This is, of course, one of many such cases languishing in Indian courts for decades. By some estimates, at the current rate of disposal, district courts will take 324 years to dispose of all their pending cases. Just last month, Prime Minister Narendra Modi and Chief Justice of India N.V. Ramana, in a joint conference of state chief ministers and chief justices of high courts emphasized the need for “speedy" justice.
A range of explanations for this unusually large amount of judicial pendency has been given. A prominent view is about judicial vacancies. Until two years ago, around 37% of judicial posts in high courts and 21% in subordinate courts were lying vacant. India has 20 judges per million people, which is extremely low (the corresponding figure in the UK is 51 and in the US, 107). There are also discussions on the need to increase working days of the judiciary, adopt technology, and on creating specialized tribunals (for instance, the government’s recent proposal to set up special courts to close 3.3 million cheque-bounce cases). Reducing the complexity of legal procedures is another popular cry.
Then there are other, demand side explanations. Pendency rates will be closely related to filing rates, which may in turn depend on population, legal awareness, education, and income levels of the people. But it requires empirical research, which is scanty in this field of inquiry. Some work done in Western countries suggests that higher incomes increase litigation rates (if more contracts are signed, more get broken). The answer is not so clear in low-income regions. Recent studies in Kenya and India, for instance, indicate that congestion in court cases is lower in higher-income regions. This could be due to the better capacity of richer-area courts, money-driven case acceleration, or maybe because a rising economy has much to offer people so fewer feel the need to break any law.
Despite their urgent need, such useful empirical studies, are hard to come by, given constraints of data inadequacy in India. Others are focused on bigger courts and mostly propose one-size-fits-all theories. We make an attempt to map district-level caseload in the country. Of the 47 million cases pending in Indian courts, around 87% are in district and subordinate courts. We wanted to see if there are spatial patterns at the district level that can inform policymaking.
We used data in the National Judicial Data Grid to map the number of cases (both civil and criminal) pending for over 10 years in district courts in 2021. The map shows the total. We noticed that the total number of criminal cases (2.5 million+) with 10+ years of pendency is 3.5 times that of civil cases (almost 700,000).
But three other findings were more striking.
First, district-level pendency in criminal and civil matters are highly correlated. Courts that have delays in one type of matter are likely to have it in the other type as well. This implies that pendency may be a better function of which district court the case is filed in than whether it is civil or criminal.

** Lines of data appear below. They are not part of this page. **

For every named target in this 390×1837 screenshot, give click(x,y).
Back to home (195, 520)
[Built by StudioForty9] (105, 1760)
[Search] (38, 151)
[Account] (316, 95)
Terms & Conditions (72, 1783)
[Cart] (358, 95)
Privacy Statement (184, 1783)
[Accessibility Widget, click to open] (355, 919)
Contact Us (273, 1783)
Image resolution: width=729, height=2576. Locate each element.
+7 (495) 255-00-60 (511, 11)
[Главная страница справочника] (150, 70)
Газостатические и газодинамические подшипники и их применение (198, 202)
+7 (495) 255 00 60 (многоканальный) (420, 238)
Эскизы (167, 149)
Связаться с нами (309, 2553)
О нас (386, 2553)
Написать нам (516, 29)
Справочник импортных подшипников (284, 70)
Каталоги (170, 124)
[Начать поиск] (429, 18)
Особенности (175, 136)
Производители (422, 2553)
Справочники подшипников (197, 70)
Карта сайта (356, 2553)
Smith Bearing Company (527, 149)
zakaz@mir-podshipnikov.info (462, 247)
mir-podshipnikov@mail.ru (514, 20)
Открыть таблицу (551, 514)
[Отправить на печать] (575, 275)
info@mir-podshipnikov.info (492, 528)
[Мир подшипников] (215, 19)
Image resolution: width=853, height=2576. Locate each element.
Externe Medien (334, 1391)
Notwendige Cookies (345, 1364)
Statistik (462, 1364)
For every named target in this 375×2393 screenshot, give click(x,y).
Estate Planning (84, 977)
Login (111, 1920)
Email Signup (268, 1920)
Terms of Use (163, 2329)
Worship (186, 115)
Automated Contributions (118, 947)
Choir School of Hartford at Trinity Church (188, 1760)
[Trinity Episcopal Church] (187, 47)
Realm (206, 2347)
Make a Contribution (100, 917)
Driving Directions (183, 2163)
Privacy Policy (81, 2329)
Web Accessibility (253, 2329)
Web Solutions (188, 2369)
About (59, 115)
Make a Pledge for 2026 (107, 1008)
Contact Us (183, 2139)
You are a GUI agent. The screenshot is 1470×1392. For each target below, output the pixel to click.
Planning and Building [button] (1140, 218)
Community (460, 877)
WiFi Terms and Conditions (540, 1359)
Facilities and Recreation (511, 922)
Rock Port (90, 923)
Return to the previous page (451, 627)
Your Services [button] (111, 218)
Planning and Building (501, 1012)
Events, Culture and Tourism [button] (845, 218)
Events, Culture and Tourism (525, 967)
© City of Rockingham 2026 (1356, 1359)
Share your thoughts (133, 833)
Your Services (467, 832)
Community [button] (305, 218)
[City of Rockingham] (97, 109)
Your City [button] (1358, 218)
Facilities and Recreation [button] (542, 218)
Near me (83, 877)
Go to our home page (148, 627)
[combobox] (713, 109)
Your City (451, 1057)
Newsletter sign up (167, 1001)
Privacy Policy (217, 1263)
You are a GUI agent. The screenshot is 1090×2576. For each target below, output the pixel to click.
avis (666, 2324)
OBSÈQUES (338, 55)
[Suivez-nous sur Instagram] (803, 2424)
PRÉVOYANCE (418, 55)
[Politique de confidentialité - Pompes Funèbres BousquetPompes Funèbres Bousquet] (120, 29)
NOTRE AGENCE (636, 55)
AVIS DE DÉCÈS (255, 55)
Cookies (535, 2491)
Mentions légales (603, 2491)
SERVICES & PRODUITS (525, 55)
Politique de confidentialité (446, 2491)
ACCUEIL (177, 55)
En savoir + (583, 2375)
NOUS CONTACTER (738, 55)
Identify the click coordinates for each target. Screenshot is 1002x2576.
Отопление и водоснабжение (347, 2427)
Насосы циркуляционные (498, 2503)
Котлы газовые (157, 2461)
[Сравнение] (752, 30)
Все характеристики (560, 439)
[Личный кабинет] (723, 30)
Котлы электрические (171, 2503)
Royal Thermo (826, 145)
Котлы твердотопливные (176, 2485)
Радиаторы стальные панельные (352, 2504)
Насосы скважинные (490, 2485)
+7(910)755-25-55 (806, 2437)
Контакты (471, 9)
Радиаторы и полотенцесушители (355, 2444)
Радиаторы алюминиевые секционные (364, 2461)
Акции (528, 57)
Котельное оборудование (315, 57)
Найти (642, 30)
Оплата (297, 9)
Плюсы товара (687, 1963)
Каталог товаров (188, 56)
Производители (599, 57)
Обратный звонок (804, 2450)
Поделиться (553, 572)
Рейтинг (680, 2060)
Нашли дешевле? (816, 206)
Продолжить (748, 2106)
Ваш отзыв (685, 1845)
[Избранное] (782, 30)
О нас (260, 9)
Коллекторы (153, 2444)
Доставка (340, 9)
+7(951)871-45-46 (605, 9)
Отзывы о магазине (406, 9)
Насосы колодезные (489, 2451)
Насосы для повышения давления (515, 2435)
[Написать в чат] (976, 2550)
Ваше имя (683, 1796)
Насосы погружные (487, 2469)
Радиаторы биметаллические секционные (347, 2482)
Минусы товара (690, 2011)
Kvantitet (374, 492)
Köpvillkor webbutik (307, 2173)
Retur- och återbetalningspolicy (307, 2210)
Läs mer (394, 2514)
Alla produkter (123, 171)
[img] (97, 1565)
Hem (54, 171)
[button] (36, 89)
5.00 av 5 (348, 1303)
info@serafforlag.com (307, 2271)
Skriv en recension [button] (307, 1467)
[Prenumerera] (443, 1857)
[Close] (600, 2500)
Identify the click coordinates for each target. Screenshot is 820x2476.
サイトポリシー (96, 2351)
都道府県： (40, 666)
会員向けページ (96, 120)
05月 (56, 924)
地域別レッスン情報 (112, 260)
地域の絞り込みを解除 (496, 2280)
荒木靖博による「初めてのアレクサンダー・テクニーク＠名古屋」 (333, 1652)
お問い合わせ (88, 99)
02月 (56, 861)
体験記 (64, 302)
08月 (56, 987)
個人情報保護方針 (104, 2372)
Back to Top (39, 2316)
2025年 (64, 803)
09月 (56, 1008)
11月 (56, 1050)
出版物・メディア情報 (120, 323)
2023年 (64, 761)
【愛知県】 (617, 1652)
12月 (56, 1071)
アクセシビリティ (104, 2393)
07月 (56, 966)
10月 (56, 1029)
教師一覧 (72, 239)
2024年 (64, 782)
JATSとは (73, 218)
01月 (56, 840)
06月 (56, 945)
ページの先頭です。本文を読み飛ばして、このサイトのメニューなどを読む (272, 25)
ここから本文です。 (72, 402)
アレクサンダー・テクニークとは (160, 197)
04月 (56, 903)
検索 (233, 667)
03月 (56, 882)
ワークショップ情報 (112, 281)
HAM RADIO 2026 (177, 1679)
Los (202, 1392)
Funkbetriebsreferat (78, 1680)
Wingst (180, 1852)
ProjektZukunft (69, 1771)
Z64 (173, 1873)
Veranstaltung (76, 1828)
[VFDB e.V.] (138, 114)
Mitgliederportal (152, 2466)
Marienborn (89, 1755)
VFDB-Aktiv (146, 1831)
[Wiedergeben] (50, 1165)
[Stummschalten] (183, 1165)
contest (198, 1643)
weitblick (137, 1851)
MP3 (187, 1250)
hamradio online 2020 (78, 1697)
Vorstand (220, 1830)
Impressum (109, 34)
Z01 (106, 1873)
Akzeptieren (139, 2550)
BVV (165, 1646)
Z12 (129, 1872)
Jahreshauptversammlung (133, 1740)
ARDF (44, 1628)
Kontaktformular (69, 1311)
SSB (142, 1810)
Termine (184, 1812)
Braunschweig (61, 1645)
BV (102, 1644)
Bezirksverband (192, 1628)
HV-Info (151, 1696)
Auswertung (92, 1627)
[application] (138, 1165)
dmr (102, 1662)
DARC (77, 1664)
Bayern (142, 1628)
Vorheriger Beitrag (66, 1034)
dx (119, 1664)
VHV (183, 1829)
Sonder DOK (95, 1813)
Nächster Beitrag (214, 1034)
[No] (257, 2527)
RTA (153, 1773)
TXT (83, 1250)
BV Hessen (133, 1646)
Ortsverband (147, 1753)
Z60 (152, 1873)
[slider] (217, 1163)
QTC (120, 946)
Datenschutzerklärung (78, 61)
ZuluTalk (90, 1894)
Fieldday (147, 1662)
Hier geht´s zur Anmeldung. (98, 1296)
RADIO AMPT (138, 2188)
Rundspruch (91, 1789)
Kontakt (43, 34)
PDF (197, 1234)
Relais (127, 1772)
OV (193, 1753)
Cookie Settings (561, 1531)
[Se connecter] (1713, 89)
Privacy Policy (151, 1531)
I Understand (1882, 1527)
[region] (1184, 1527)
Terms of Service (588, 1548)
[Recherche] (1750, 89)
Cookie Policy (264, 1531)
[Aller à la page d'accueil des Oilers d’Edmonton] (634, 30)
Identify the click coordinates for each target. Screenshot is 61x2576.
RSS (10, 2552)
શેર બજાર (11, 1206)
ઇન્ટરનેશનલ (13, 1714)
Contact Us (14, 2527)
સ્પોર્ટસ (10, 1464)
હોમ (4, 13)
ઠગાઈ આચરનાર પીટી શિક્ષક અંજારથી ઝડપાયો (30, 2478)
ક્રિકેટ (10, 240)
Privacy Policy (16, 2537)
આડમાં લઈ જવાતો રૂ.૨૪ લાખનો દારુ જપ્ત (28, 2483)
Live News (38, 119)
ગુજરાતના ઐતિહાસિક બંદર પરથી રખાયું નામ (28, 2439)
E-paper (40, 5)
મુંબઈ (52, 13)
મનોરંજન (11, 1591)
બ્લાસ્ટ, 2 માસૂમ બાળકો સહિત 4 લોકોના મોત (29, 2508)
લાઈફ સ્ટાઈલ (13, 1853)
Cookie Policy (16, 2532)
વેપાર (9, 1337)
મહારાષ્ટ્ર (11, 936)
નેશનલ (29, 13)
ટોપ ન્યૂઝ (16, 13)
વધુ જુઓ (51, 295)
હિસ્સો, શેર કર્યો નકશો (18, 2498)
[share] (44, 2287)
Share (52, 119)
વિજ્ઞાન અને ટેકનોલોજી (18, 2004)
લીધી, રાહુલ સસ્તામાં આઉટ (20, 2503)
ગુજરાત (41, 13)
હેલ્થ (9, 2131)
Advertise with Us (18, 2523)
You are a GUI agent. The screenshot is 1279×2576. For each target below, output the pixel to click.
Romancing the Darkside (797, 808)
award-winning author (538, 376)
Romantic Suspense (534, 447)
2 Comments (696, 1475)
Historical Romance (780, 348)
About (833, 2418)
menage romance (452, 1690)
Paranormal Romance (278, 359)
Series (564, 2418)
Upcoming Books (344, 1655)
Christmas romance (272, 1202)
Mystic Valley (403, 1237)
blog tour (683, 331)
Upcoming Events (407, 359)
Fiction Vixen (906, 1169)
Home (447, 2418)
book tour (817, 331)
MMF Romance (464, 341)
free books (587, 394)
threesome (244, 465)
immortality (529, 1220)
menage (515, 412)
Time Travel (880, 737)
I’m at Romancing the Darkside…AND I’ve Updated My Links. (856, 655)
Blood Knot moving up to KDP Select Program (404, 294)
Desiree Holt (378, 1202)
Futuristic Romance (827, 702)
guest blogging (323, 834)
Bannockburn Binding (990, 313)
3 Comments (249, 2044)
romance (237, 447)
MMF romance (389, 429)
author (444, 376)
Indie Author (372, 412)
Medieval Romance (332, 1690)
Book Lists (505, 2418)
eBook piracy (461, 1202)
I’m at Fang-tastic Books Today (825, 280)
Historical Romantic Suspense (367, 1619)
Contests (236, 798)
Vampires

Secondly, there are a few concentrated pockets of ‘high-pendency’ courts (see for instance Uttar Pradesh and Bihar). This implies that there may be some spillover of district court cultures in terms of delays. If the spillover rates are high (more research is needed to find this out), then arresting this spread should be done urgently in these regions. When we mapped the district-level figures for cases pending for more than 10 years, per 100,000 population, the clustering and other visuals did not change much.
Third, and perhaps most importantly, despite some clustering of ‘high-pendency’ courts, there is no state-wide pattern. Some districts in the same state do very well, while adjoining ones perform poorly. This random distribution of ‘high-pendency’ courts implies that district-level interventions rather than state- or national-level policies may yield quicker and better results to address the problem. Pendency is a district-level problem, and not state or national level.
The last point deserves a deeper engagement. For far too long, policymaking in most fields has been dominated by country or state design ideas plastered over a large number of districts without considering their unique challenges. What if each district is telling us a different story?
Our districts are huge. They are also historic and each has had its own development and social trajectory. It is thus important to decentralize both identification of policy problems and their solutions to Indian districts. At our Centre for Knowledge Alternatives, we do district-level data and culture mapping for policy application. In the available data, for instance, we realize that almost 62% of cases pending for 10+ years are lying in just 10% of the districts. Focusing on these would be most efficient and impactful.
Smriti Jalihal & Yugank Goyal are, respectively, a research associate at Centre for Knowledge Alternatives; and associate professor and founding director of the Centre at Flame University.